Case Presentation: 59 year old man with hypertension initially presented to the hospital with bleeding, oral lesions. They developed four days prior to presentation. They manifested as bullae which eventually “popped” and bled. Patient had no other associated symptoms, including fever, chills, dizziness, chest pain, dyspnea, or irregular bleeding. He works as a city bus driver with high risk for SARS-CoV2 exposure. His vitals were stable. His exam was notable for four lesions that were located on right inner commissure, right buccal mucosa, anterior tongue, and left hard palate. Their sizes ranged from 1 cm to 3 cm. They were reddish purple in color with friable and exophytic quality. Patient also had petechiae on lower labial mucosa. His labs revealed isolated and profound thrombocytopenia with platelet count of less than 1000 (two months ago, his platelet count was >200,000). Blood smear showed mild platelet clumping without any schistocytes. His INR, PTT, PT and D-dimer were mildly elevated. Fibrinogen was 500 mg/dl. His inflammatory markers including C-reactive protein, ferritin, and lactate dehydrogenase were markedly elevated. Otherwise, all other labs were normal, including white blood cell count, hemoglobin level, and serum creatinine. CT head without contrast was negative for any form of acute bleeding. Acute hepatitis panel and HIV were negative as well. Finally, his nasal swab was positive for SARS-CoV2.
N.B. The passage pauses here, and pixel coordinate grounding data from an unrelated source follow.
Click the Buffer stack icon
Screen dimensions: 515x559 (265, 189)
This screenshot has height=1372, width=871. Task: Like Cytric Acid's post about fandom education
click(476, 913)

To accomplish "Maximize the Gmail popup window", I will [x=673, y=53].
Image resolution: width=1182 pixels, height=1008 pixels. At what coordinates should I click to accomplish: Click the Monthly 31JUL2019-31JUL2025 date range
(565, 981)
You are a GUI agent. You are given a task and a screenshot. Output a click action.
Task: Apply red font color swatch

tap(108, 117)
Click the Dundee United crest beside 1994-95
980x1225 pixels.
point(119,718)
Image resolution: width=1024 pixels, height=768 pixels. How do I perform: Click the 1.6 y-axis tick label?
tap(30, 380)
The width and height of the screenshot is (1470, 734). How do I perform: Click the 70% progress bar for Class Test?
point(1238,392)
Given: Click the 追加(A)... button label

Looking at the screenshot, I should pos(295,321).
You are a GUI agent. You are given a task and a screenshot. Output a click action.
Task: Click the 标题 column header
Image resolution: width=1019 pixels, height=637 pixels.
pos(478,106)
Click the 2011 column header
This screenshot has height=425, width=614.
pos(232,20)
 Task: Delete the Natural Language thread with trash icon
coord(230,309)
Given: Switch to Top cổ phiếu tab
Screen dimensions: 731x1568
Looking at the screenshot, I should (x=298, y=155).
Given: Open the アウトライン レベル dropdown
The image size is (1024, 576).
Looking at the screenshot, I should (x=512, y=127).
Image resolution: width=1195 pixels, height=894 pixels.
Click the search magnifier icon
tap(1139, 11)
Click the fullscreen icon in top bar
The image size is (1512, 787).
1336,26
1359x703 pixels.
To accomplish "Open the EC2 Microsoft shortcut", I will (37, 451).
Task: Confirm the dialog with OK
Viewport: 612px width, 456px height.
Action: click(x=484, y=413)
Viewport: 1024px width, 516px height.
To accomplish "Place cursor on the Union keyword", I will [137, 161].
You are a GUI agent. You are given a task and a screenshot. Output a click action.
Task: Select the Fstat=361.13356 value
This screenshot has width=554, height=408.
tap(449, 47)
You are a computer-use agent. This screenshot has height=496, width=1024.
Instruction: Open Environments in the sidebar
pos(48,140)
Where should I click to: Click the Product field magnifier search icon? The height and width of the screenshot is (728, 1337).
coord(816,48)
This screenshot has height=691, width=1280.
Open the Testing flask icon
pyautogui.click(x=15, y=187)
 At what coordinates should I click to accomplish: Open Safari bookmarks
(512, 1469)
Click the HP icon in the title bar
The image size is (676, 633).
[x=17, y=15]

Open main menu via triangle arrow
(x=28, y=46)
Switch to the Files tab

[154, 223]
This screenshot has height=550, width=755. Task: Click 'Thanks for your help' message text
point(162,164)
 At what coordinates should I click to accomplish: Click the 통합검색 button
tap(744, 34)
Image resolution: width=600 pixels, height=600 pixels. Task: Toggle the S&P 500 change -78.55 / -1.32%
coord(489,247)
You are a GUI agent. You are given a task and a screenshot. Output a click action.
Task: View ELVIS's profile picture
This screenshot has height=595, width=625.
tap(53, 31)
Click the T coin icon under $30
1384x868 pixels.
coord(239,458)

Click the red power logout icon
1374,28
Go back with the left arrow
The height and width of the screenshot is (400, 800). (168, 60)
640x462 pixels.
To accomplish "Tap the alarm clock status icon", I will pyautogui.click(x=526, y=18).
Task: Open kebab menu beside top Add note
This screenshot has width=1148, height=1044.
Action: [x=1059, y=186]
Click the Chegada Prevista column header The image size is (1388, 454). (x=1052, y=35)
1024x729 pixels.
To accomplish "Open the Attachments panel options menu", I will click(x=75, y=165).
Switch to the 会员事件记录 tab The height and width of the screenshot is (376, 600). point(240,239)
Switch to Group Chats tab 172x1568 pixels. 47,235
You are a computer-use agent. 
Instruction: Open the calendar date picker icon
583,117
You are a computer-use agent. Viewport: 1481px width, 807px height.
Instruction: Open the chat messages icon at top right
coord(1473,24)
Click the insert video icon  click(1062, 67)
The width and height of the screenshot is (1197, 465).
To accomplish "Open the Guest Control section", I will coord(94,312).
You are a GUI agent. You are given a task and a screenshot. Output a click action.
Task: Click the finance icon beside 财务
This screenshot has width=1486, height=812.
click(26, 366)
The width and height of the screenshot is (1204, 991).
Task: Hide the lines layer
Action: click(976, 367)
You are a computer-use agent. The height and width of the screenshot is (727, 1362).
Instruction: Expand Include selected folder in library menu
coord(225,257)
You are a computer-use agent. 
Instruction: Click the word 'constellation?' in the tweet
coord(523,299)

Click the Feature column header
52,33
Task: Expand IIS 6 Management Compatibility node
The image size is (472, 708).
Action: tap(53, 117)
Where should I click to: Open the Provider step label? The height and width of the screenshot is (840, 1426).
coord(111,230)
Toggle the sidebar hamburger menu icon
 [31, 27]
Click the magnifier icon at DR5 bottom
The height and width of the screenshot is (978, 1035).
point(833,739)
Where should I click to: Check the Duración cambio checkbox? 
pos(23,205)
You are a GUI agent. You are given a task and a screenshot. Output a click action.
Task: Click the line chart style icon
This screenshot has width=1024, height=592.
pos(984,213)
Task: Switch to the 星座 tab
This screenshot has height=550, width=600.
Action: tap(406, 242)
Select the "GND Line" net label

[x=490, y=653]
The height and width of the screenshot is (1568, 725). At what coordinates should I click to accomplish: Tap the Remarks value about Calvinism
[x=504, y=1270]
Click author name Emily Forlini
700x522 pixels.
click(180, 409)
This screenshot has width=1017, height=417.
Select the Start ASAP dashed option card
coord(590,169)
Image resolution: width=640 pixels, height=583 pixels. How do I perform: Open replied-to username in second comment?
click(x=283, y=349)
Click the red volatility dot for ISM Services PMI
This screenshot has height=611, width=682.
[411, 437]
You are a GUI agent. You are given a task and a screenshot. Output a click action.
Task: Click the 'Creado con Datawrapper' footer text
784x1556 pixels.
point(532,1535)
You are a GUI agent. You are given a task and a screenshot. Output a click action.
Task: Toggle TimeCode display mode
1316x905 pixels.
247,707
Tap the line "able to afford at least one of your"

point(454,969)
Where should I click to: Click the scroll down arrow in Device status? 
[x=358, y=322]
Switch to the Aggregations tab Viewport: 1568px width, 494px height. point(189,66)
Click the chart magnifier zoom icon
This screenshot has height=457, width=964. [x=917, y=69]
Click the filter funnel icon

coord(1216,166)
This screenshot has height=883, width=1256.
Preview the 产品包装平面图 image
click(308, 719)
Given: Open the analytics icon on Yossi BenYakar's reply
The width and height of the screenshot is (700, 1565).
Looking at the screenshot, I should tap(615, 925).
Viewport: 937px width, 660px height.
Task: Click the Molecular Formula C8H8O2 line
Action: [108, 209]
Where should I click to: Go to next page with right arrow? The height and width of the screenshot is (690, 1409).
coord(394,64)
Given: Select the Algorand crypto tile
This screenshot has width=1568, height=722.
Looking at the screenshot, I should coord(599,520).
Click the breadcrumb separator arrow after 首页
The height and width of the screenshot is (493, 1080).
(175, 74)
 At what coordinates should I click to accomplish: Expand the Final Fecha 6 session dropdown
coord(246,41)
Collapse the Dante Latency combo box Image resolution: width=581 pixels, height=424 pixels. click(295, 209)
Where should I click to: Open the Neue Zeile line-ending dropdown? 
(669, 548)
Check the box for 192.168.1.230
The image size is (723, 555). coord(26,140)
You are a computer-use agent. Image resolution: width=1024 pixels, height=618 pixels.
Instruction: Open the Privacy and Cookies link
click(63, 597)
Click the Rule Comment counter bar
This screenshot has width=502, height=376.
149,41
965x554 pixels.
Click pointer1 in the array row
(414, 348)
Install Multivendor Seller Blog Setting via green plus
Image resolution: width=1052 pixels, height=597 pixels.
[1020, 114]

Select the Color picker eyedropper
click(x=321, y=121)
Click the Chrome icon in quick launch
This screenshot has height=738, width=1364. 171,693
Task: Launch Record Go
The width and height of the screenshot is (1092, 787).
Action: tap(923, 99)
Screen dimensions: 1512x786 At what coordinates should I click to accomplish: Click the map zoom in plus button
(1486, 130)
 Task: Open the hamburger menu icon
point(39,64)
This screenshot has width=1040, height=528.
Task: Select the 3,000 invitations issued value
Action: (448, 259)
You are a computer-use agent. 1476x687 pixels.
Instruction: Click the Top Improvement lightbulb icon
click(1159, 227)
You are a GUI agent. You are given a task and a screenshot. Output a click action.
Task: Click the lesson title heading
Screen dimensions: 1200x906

Discussion: The patient was diagnosed with immune thrombocytopenic purpura (ITP) secondary to COVID-19. Hematology was consulted and patient was treated with high dose steroids and IVIG therapy. His platelet count increased by 50% within 48 hours of treatment. Through September, 2020 there have been at least 45 cases of ITP caused by COVID-19, most of which were diagnosed retrospectively. It is a difficult condition to diagnose for clinicians as COVID-19 is associated with multiple complications, especially sepsis induced coagulopathy (SIC), thrombotic thrombocytopenic purpura (TTP), and disseminated intravascular coagulopathy (DIC). Moreover, other viral infections such as Hepatitis B and C, HIV, cytomegalovirus, and zoster varicella can commonly cause ITP. Drugs and autoimmune diseases should also be considered when suspecting ITP. Our patient had no systemic symptoms. He had normal white blood cell count, hemoglobin level, serum creatinine, and fibrinogen level with negative blood cultures, urinalysis, HIV test, and hepatitis panel. Only his SARS-CoV2 PCR was positive. These findings enabled us to make the diagnosis of ITP prospectively and start treatment early. Although the actual mechanism behind ITP caused by COVID-19 is still unknown, several mechanisms such as bone marrow suppression, reduced production of thrombopoetin, molecular mimicry, abnormal cytotoxicity of T-cells, and epitope spreading have been suspected. However, treatment has remained the same. Most patients including ours responded well to high dose dexamethasone and IVIG therapy. Very few cases of relapses have been identified so far.

Conclusions: SARS-CoV2 is truly a novel virus with unknown complications. Patients with isolated and unclear thrombocytopenia should undergo COVID-19 testing.